BRANO DI PARTENZA —
<<<<
Gli svedesi Alexander Ljung e Eric Wahlforss usavano l’Oberholz come ufficio nei momenti fondativi di Soundcloud, una piattaforma di condivisione musicale che oggi conta sette milioni di utenti, una settantina di dipendenti a Berlino, e che probabilmente, agli albori, non si sarebbe mai immaginata di avere tra gli investitori britannici e statunitensi con nomi tanto famosi come Ashton Kuscher.
Berlino da anni si è trasformata in un porto per giovani di tutto il mondo. Ma la sua anima hippy non è mai maturata abbastanza da generare posti di lavoro per tutti i nuovi arrivati e la città, di fatto, non si è veramente mai ripresa dal suo passato pesante: il nazismo, la seconda guerra mondiale, quasi trent’anni di muro. La disoccupazione continua ad essere oltre al 13 per cento, praticamente il doppio del resto del paese, e lo stato di Berlino continua ad essere finanziato dai ricchi Länder occidentali come Baviera e Baden Würrtemberg.L’attuale sindaco Klaus Wowereit, tre volte eletto, è riuscito in un’abile campagna pubblicitaria (quella della famosa frase “povera ma sexy”) a rilanciare l’immagine della città, puntando sull’arte, sulla moda, sulla creatività e con una vaga speranza che il turismo potesse rilanciare l’economia.
>>>>
ATTIVITÀ DA SVOLGERE —
- 1) Ritrascrivi per intero il brano su Berlino, senza cambiare nulla.
- 2) Nei record, riscrivi le righe dalla riga che contiene "Fernanda [257, 203]" fino alla riga che contiene "advertised (2145, 1322)", entrambe incluse, sostituendo "trophy" con "medal" e lasciando invariato tutto il resto.
Il brano e i record non hanno alcun legame tra loro.

Record sulla posizione degli oggetti:
<<<<
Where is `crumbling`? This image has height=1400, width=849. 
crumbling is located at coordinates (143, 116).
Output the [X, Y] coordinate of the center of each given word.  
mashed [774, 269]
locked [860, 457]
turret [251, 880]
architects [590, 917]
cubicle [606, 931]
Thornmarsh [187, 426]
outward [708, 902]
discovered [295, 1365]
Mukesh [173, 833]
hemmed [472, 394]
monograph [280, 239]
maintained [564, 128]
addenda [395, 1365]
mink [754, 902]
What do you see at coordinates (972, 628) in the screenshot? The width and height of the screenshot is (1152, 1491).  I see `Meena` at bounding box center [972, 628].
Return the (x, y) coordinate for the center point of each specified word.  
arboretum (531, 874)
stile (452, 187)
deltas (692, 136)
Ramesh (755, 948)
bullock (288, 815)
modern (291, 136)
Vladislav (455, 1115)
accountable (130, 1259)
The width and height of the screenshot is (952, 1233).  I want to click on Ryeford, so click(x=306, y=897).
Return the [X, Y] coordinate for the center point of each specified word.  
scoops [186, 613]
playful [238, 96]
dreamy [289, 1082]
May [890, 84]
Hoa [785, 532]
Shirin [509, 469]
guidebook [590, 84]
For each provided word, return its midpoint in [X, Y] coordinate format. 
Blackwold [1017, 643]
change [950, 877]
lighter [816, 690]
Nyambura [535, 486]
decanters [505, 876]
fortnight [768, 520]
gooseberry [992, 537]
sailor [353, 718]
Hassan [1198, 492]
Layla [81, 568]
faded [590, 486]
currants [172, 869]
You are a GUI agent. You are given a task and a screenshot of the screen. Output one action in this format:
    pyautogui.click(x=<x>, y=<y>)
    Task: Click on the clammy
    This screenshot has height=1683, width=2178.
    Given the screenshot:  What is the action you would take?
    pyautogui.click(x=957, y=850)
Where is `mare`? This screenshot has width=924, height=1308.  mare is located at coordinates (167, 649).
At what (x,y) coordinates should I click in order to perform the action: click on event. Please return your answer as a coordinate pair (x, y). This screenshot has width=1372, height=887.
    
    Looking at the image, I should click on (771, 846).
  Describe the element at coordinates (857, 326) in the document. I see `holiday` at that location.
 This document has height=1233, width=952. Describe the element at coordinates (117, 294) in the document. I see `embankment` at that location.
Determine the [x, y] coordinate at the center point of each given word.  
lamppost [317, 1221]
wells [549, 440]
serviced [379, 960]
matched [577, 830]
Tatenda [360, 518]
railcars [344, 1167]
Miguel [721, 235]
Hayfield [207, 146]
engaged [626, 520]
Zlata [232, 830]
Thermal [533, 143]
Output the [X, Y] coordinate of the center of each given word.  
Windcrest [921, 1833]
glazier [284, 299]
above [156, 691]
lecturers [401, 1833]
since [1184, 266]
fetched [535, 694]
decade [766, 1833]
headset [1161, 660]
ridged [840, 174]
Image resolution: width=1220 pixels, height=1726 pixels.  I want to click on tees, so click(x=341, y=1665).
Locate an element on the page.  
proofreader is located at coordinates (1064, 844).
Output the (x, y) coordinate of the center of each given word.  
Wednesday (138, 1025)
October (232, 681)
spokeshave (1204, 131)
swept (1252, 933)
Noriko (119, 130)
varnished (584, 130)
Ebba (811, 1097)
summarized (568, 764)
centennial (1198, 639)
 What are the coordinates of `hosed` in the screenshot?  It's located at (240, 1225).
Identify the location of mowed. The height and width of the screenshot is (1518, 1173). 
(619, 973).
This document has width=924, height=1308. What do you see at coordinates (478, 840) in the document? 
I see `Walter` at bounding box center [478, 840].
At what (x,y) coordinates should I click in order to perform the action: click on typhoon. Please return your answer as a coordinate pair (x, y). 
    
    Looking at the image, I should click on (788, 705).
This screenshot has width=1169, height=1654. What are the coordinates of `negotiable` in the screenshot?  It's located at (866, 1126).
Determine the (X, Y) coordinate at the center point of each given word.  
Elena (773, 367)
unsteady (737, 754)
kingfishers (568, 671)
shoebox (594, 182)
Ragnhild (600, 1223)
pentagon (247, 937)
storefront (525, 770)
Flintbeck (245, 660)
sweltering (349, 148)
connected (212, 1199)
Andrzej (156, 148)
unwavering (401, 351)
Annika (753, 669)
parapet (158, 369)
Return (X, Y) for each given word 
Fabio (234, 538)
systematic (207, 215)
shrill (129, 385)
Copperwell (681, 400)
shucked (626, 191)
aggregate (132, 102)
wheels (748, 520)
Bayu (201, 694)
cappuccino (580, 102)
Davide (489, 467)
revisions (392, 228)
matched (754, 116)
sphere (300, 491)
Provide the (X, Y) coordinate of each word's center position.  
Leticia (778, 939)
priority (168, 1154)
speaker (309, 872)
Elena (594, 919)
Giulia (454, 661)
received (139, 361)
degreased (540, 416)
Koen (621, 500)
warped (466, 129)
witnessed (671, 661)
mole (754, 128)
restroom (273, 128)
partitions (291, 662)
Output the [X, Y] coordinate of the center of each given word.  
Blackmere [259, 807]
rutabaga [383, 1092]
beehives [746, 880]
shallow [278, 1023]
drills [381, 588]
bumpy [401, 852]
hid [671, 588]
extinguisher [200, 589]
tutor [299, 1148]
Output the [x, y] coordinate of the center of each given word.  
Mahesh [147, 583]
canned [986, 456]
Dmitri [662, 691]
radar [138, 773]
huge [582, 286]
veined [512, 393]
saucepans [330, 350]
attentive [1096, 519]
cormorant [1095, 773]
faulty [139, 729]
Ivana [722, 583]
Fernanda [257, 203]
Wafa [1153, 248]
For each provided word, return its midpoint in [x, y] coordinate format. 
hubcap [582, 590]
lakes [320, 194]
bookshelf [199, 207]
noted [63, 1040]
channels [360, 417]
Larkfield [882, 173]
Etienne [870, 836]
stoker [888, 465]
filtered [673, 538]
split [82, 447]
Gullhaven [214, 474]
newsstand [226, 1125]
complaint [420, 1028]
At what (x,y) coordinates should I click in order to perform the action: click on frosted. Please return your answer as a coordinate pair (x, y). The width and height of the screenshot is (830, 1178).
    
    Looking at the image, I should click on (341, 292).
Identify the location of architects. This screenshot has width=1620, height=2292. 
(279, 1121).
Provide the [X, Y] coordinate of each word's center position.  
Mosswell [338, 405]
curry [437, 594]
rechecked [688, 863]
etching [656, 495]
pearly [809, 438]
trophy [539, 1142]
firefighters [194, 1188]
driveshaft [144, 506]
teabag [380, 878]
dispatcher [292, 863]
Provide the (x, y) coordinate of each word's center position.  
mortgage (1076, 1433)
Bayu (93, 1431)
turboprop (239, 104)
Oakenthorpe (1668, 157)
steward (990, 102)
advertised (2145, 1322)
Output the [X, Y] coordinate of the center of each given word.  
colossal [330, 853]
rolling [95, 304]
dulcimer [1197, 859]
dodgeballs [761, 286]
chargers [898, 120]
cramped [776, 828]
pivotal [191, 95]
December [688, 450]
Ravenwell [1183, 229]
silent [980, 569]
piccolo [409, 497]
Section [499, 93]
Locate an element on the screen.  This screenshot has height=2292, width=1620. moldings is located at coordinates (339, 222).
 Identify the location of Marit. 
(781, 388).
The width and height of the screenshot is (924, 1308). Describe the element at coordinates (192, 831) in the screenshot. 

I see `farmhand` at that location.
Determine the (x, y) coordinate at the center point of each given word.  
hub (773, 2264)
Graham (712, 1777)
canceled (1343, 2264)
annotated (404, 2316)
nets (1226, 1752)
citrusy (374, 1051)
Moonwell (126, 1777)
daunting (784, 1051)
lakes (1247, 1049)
>>>>
SOLUZIONI DELL'ESERCIZIO —
- 1)
Gli svedesi Alexander Ljung e Eric Wahlforss usavano l’Oberholz come ufficio nei momenti fondativi di Soundcloud, una piattaforma di condivisione musicale che oggi conta sette milioni di utenti, una settantina di dipendenti a Berlino, e che probabilmente, agli albori, non si sarebbe mai immaginata di avere tra gli investitori britannici e statunitensi con nomi tanto famosi come Ashton Kuscher.
Berlino da anni si è trasformata in un porto per giovani di tutto il mondo. Ma la sua anima hippy non è mai maturata abbastanza da generare posti di lavoro per tutti i nuovi arrivati e la città, di fatto, non si è veramente mai ripresa dal suo passato pesante: il nazismo, la seconda guerra mondiale, quasi trent’anni di muro. La disoccupazione continua ad essere oltre al 13 per cento, praticamente il doppio del resto del paese, e lo stato di Berlino continua ad essere finanziato dai ricchi Länder occidentali come Baviera e Baden Würrtemberg.L’attuale sindaco Klaus Wowereit, tre volte eletto, è riuscito in un’abile campagna pubblicitaria (quella della famosa frase “povera ma sexy”) a rilanciare l’immagine della città, puntando sull’arte, sulla moda, sulla creatività e con una vaga speranza che il turismo potesse rilanciare l’economia.

- 2)
Fernanda [257, 203]
Wafa [1153, 248]
For each provided word, return its midpoint in [x, y] coordinate format. 
hubcap [582, 590]
lakes [320, 194]
bookshelf [199, 207]
noted [63, 1040]
channels [360, 417]
Larkfield [882, 173]
Etienne [870, 836]
stoker [888, 465]
filtered [673, 538]
split [82, 447]
Gullhaven [214, 474]
newsstand [226, 1125]
complaint [420, 1028]
At what (x,y) coordinates should I click in order to perform the action: click on frosted. Please return your answer as a coordinate pair (x, y). The width and height of the screenshot is (830, 1178).
    
    Looking at the image, I should click on (341, 292).
Identify the location of architects. This screenshot has width=1620, height=2292. 
(279, 1121).
Provide the [X, Y] coordinate of each word's center position.  
Mosswell [338, 405]
curry [437, 594]
rechecked [688, 863]
etching [656, 495]
pearly [809, 438]
medal [539, 1142]
firefighters [194, 1188]
driveshaft [144, 506]
teabag [380, 878]
dispatcher [292, 863]
Provide the (x, y) coordinate of each word's center position.  
mortgage (1076, 1433)
Bayu (93, 1431)
turboprop (239, 104)
Oakenthorpe (1668, 157)
steward (990, 102)
advertised (2145, 1322)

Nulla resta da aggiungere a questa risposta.